> REQUIRED ACTION
In the records below, the line with "Open Music-Prod Education" opens the range and the line with "The width and height of the screenshot is (990, 565)." closes it; print that range exactly and nothing else.

> SUPPLIED MATERIAL
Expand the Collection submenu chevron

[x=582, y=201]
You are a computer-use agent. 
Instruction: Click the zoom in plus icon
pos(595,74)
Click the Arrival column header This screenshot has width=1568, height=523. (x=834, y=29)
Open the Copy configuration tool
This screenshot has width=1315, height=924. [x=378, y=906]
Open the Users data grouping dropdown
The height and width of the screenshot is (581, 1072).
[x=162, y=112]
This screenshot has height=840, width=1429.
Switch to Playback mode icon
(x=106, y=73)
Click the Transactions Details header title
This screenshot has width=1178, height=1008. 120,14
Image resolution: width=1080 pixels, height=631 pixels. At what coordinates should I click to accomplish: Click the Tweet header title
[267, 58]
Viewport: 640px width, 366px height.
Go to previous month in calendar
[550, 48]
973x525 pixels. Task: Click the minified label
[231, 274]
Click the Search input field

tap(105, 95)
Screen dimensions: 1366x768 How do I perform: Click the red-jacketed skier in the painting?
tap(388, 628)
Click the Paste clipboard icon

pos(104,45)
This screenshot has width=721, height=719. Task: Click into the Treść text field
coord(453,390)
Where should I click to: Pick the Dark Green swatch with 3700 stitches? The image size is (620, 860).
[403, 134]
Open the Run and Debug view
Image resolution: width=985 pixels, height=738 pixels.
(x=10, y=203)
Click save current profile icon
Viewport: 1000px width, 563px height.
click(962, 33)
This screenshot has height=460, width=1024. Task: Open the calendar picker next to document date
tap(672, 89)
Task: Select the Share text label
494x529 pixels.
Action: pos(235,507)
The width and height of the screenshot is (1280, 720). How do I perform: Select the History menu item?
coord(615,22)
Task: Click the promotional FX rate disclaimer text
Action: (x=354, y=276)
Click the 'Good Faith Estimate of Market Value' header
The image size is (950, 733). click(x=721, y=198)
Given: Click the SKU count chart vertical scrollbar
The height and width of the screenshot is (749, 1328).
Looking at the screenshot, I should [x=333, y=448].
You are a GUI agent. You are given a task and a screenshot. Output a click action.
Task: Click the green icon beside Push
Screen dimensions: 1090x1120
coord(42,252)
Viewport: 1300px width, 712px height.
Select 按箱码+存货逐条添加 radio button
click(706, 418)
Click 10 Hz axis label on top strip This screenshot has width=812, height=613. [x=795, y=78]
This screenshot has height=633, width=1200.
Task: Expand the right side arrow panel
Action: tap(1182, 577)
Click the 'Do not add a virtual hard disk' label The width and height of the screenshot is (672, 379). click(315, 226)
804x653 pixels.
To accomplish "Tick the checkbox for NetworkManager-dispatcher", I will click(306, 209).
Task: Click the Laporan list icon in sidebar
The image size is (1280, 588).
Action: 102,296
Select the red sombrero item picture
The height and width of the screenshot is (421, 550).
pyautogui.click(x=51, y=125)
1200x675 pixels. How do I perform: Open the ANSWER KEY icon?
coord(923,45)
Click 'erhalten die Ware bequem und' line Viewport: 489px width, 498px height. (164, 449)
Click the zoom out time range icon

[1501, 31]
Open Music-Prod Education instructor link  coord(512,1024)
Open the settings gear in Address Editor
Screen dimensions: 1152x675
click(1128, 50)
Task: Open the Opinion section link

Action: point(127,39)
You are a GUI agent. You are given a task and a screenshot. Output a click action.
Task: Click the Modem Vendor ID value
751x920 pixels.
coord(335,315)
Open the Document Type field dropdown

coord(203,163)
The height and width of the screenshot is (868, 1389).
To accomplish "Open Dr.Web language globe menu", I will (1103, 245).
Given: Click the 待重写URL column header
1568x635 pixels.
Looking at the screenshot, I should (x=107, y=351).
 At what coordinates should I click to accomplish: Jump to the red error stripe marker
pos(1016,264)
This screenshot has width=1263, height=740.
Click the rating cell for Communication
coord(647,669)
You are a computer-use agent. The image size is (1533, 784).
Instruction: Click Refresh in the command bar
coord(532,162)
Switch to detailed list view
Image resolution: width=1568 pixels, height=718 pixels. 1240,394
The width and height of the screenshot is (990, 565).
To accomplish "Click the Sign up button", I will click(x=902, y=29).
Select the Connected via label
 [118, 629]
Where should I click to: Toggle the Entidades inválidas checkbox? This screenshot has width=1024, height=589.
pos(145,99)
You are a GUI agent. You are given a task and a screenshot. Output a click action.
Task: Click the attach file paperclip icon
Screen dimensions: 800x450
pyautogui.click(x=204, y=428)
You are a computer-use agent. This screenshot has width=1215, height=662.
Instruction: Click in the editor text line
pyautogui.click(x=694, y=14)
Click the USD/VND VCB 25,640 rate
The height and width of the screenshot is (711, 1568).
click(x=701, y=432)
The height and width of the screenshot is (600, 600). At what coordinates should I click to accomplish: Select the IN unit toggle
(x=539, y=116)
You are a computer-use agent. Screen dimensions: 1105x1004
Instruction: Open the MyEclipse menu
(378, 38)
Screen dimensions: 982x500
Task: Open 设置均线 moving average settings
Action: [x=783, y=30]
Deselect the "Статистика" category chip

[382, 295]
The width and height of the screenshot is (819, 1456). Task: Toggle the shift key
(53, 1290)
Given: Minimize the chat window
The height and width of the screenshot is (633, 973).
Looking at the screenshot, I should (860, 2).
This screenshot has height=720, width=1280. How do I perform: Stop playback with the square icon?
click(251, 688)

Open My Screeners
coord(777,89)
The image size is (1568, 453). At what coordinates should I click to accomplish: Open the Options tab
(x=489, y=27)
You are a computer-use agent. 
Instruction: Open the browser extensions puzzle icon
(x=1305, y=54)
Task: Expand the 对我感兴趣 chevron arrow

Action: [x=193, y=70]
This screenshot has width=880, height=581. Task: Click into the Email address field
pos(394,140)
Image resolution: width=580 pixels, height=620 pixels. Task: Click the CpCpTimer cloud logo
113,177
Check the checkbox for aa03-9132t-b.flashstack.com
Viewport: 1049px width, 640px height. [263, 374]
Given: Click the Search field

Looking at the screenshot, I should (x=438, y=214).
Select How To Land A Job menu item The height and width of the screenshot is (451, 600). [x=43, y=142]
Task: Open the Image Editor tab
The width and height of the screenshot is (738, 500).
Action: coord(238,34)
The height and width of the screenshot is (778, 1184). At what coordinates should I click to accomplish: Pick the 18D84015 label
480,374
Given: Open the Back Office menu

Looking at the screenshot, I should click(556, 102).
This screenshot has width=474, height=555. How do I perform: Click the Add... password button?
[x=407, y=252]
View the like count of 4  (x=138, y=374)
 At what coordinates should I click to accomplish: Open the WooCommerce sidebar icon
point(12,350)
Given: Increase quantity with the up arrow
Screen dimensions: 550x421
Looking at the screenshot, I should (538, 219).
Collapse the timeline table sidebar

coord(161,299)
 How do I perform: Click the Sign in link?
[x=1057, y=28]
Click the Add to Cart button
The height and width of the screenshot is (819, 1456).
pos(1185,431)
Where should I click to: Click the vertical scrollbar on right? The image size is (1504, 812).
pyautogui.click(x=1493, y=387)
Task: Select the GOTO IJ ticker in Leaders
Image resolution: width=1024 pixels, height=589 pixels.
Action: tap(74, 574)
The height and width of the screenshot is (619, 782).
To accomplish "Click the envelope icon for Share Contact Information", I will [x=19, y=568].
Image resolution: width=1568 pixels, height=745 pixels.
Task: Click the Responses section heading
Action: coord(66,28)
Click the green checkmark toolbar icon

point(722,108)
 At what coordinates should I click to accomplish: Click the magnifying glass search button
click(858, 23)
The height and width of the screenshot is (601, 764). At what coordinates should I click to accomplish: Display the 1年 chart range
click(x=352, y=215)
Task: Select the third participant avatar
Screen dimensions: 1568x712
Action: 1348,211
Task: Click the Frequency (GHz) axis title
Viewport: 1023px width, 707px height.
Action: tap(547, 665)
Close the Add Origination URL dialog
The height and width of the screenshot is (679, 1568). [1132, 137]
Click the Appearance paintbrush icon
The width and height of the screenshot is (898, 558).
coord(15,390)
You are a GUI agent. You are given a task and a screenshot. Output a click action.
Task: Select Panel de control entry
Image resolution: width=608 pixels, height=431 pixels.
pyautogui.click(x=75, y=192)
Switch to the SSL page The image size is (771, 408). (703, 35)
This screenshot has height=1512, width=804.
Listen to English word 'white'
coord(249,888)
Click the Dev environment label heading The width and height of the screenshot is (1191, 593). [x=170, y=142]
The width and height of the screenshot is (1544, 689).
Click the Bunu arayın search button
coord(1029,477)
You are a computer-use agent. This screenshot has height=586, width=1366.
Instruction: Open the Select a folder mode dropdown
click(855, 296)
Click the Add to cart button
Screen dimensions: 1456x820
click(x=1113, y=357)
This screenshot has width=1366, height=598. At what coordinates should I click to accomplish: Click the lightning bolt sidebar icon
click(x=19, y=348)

> ANSWER FOR THIS EXERCISE
Open Music-Prod Education instructor link  coord(512,1024)
Open the settings gear in Address Editor
Screen dimensions: 1152x675
click(1128, 50)
Task: Open the Opinion section link

Action: point(127,39)
You are a GUI agent. You are given a task and a screenshot. Output a click action.
Task: Click the Modem Vendor ID value
751x920 pixels.
coord(335,315)
Open the Document Type field dropdown

coord(203,163)
The height and width of the screenshot is (868, 1389).
To accomplish "Open Dr.Web language globe menu", I will (1103, 245).
Given: Click the 待重写URL column header
1568x635 pixels.
Looking at the screenshot, I should (x=107, y=351).
 At what coordinates should I click to accomplish: Jump to the red error stripe marker
pos(1016,264)
This screenshot has width=1263, height=740.
Click the rating cell for Communication
coord(647,669)
You are a computer-use agent. The image size is (1533, 784).
Instruction: Click Refresh in the command bar
coord(532,162)
Switch to detailed list view
Image resolution: width=1568 pixels, height=718 pixels. 1240,394
The width and height of the screenshot is (990, 565).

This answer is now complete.